Recourse can always be had to time-honored techniques which not only relieve stress but which can also destabilize and disconnect your anger cycle:

  • Avoid coffee and sugar.
  • "It's your party" and you can cry if you want to.
  • Stop the anger-building self-talk.
  • Exercise regularly. Exercise relieves anxiety.
  • Humor. Rent funny videos, avoid the violent ones.
  • Write in a personal diary. Express your feelings in ink.
  • Experiment with relaxation techniques such as meditation, deep breathing or Yoga.
  • Talking about your pain or family of origin frustrations.
  • Romance and sex. There's nothing like loving intimacy to keep that testosterone under control!
  • Music.
  • More sleep.
  • No alcohol or mind-altering drugs.
  • Spend at least 15-minutes with yourself every day, just enjoying the simple fact that you're alive.
  • Explore and develop your own spirituality.

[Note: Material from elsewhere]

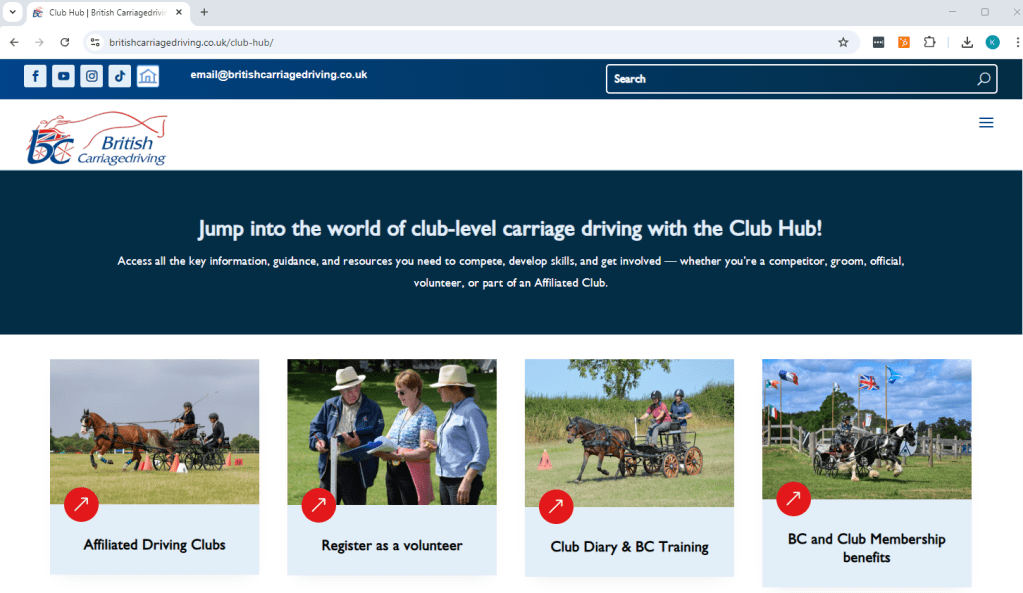Bookmark this page with the star icon
Screen dimensions: 1023x593
tap(843, 42)
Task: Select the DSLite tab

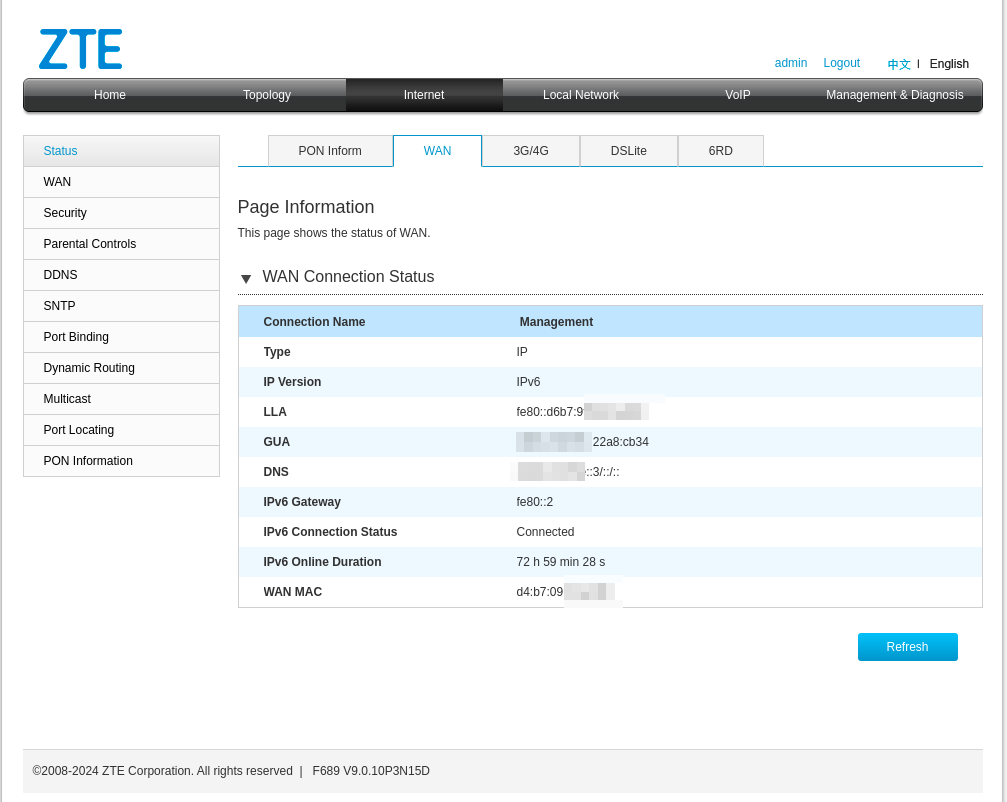Action: 628,151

The non-violent ideal can be described as follows:

  • Talking and acting so that others feel safe and comfortable expressing themselves. No threats during arguments. Don't say things which are so aggressive that the other person is obliged to fight back.
  • Listening to others non-judgmentally. No name calling such as "you are stupid." No interrupting and stay on the same eye level. No browbeating or finger-pointing. Don't use the words "never" or "always." Give the other person time to collect their thoughts before responding.
  • Stay in the present tense. Deal with the here and now; not the past.
  • Respecting the right of others to have their own though different feelings, friends, activities and opinions;
  • Accepting responsibility for your own actions including open and truthful communication. be honest even if it hurts. Take responsibility for the way you feel. It's not the other person's fault. Don't say "You make me so ..." Say: "I am mad," instead.
  • Being a positive non-violent role model for children;
  • Making family decisions with a spouse and doing a fair share of family work;
  • Seeking resolutions to conflicts that are satisfying to both parties. This includes accepting change and being willing to compromise. Approach arguments as problem-solving challenges. There are no winners or losers; only differences to resolve.
  • Increasing your frustration tolerance level when circumstances do not go the way you want them to. Remember: things do not always have to go your way. The world does not revolve around you.